Anthropic closed a $65 billion Series H at a $965 billion valuation on May 28 , making it the most highly valued AI startup on the planet. Three weeks later, Google DeepMind's Noam Shazeer—co-author of the 2017 "Attention Is All You Need" paper that created the transformer architecture—announced he was leaving for OpenAI, less than two years after Google paid $2.7 billion to bring him back . The next day, John Jumper, who shared the 2024 Nobel Prize in Chemistry for AlphaFold, said he was also leaving for Anthropic .
Google's shares tumbled more than 5% on Monday . The message was clear: in the race to artificial general intelligence, money alone doesn't guarantee you keep the people who know how to build it.

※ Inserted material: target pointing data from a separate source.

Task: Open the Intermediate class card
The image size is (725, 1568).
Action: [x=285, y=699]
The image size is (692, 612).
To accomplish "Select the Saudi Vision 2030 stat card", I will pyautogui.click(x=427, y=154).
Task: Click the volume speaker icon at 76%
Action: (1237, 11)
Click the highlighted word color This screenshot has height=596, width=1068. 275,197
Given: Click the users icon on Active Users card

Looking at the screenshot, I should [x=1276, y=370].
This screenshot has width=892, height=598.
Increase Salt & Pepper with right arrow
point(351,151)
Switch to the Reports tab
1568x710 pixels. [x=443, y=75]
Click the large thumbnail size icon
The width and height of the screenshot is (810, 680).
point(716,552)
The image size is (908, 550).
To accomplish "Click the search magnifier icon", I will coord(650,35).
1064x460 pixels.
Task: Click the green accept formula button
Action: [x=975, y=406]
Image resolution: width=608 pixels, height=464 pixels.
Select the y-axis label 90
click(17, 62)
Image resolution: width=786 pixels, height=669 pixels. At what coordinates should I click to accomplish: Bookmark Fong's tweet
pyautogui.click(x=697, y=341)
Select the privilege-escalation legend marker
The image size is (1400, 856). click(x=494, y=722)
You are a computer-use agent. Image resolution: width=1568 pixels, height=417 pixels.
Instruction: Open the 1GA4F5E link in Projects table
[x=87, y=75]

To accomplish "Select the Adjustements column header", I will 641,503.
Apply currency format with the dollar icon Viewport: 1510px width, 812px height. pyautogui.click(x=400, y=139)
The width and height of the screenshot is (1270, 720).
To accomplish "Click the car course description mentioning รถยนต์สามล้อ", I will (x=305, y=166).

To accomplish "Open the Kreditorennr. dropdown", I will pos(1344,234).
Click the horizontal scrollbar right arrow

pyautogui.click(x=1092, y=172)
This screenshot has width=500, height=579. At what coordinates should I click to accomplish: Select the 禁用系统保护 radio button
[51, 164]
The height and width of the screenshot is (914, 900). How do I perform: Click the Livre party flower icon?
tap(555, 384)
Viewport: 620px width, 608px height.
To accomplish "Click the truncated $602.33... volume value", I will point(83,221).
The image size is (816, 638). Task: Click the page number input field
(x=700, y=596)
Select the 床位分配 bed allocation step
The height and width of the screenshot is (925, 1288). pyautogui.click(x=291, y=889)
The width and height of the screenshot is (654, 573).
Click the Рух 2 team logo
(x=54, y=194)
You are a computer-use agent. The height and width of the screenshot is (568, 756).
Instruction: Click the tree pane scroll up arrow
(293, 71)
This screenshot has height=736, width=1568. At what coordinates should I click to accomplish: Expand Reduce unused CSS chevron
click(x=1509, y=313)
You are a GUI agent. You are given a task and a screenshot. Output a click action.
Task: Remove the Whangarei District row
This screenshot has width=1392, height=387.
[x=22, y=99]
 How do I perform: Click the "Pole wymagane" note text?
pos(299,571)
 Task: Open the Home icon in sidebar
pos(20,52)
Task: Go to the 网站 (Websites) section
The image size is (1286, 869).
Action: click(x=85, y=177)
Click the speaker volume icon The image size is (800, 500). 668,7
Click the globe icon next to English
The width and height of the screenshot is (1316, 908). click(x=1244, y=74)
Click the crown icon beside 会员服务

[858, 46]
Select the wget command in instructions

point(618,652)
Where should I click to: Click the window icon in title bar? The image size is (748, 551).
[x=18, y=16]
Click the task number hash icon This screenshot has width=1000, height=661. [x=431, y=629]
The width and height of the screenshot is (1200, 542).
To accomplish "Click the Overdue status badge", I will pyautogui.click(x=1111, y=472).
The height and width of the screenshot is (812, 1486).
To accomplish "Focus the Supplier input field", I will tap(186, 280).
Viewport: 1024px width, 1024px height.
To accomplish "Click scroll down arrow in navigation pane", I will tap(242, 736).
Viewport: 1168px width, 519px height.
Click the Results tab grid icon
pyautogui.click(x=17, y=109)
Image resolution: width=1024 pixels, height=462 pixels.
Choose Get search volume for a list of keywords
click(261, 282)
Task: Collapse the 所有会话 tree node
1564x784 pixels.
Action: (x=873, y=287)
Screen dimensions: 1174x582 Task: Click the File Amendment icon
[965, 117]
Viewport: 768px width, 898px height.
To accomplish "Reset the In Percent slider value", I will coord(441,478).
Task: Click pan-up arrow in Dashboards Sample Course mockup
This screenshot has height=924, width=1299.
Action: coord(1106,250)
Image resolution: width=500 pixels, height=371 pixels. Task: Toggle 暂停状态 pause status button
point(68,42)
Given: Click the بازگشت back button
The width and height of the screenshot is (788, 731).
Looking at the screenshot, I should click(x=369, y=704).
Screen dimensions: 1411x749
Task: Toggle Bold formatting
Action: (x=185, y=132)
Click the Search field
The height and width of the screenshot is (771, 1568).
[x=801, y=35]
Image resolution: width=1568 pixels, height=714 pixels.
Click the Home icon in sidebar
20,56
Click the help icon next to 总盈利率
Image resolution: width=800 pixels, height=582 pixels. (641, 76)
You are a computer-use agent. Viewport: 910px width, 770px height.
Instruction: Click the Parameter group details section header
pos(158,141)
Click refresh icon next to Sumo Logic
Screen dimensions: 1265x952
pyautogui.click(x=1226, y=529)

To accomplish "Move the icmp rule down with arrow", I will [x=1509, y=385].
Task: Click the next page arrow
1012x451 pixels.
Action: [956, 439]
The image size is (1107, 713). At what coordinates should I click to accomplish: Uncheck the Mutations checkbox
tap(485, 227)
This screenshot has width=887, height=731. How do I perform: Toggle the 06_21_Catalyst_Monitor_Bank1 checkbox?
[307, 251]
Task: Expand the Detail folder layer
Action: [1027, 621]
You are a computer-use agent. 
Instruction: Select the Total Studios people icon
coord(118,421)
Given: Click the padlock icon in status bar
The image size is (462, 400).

Can You Buy Your Way to AGI?
AI research labs now represent roughly $1.68 trillion of aggregate private valuation, and 93.6% of that sits in a single bucket: frontier generalists—OpenAI, Anthropic, xAI, and Safe Superintelligence , according to analysis from NEA published July 8. OpenAI secured $122 billion in March at an $852 billion post-money valuation . DeepSeek, the Chinese lab that shocked the industry with efficient training methods, closed its first external funding round at a $52–59 billion valuation .
The capital is staggering. The returns are theoretical. Every dollar that flows into a frontier generalist at hundreds of billions in valuation assumes their next model will deliver another step change in performance. VCs are not underwriting today's models—they are assuming that scale, plus a breakthrough no one has seen, will manifest into market creation and capture .
That assumption is being tested in real time. OpenAI publicly released GPT-5.6 on July 9, after initially making it available as a limited preview on June 26 . The delay? At the request of the U.S. government, OpenAI shipped GPT-5.6 first to a small group of trusted partners, gated behind a government safety review . The trigger was cybersecurity capability—GPT-5.6 Sol is OpenAI's most capable model yet for cyber tasks, shifting the performance-efficiency frontier for long-horizon security work including vulnerability research and exploitation .
Anthropic's Fable 5 and Mythos 5 faced the same treatment: launched June 9, disabled globally June 12 after a U.S. Commerce Department export-control directive, then restored July 1 after controls were lifted . Frontier models are now subject to the same export mechanics as military hardware.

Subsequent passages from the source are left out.